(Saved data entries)
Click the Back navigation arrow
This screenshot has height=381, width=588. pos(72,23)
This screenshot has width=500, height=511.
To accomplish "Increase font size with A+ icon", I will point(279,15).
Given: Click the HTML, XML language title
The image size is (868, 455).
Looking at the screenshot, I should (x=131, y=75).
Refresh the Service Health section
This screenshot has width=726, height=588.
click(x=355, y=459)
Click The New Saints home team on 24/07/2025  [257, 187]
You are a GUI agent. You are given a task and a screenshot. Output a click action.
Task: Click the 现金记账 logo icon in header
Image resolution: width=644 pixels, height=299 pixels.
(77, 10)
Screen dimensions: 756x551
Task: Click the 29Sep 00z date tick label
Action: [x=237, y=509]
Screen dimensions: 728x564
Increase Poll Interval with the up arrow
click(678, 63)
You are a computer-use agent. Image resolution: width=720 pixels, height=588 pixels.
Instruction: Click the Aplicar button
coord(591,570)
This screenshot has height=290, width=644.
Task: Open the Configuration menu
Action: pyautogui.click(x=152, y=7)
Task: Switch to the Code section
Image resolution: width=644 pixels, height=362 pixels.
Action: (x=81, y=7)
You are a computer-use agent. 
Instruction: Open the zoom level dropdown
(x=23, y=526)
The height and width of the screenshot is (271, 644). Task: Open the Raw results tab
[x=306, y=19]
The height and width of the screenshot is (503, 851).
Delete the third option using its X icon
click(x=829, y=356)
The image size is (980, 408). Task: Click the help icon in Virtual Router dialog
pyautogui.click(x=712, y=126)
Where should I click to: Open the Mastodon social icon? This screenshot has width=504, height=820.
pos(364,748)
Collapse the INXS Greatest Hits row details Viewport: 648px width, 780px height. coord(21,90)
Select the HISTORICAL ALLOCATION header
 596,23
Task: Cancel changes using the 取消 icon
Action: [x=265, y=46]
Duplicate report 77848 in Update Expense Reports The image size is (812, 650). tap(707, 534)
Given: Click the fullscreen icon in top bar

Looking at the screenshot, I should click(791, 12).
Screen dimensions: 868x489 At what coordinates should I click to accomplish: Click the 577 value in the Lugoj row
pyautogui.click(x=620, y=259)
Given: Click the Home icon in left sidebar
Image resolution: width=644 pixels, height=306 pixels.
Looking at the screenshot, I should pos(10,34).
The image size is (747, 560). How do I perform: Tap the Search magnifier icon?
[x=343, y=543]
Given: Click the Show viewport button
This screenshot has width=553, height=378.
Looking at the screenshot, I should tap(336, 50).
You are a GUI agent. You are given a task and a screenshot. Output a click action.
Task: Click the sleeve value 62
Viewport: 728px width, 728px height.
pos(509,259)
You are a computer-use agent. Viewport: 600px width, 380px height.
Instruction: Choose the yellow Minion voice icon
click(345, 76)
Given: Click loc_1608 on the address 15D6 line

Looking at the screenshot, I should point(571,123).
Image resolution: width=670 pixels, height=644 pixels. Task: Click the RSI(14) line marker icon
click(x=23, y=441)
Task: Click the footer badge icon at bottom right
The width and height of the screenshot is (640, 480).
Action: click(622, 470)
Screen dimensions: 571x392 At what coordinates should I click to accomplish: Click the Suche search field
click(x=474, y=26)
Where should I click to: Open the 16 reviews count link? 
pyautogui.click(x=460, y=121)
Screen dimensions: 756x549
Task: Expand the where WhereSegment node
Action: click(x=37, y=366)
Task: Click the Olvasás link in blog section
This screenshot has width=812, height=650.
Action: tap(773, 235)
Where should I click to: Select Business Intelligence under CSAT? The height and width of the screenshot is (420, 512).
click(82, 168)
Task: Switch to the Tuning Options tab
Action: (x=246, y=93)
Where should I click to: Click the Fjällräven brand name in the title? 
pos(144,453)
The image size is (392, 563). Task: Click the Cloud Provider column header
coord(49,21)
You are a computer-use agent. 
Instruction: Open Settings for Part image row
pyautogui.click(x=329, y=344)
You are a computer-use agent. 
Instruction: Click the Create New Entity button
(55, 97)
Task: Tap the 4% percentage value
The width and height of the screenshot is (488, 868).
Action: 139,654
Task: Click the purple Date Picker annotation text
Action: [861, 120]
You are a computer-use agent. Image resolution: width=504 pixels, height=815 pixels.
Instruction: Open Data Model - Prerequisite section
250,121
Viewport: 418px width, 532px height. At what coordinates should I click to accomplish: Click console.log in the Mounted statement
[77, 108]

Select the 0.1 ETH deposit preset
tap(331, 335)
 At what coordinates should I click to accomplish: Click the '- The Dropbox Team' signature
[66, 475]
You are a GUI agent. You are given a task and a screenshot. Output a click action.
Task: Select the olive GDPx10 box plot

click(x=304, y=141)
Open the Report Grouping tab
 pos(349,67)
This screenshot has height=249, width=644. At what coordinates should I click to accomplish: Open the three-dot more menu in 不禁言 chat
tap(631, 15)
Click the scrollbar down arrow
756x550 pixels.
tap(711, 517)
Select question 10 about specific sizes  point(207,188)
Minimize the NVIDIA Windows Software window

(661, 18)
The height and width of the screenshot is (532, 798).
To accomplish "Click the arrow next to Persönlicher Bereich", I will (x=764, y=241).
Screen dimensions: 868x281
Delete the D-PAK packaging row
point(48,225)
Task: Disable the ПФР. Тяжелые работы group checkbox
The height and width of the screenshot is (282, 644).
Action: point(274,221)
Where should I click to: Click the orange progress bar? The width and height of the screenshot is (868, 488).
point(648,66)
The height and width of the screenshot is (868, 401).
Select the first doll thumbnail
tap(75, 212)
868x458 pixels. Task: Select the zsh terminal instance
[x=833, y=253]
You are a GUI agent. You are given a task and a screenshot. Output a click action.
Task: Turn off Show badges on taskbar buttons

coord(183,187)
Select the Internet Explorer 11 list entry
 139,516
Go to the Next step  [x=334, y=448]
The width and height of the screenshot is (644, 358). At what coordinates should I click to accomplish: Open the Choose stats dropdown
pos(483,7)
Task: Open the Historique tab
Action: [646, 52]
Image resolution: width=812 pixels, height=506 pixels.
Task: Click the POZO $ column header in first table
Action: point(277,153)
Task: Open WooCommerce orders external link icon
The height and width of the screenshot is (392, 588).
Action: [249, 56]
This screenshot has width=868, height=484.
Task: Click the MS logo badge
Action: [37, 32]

• Instructions for the task:
Would you print exactly the lines from the first line of the entries above through the line that has "Refresh the Service Health section", both included, and stop there?

• Solution:
Click the Back navigation arrow
This screenshot has height=381, width=588. pos(72,23)
This screenshot has width=500, height=511.
To accomplish "Increase font size with A+ icon", I will point(279,15).
Given: Click the HTML, XML language title
The image size is (868, 455).
Looking at the screenshot, I should (x=131, y=75).
Refresh the Service Health section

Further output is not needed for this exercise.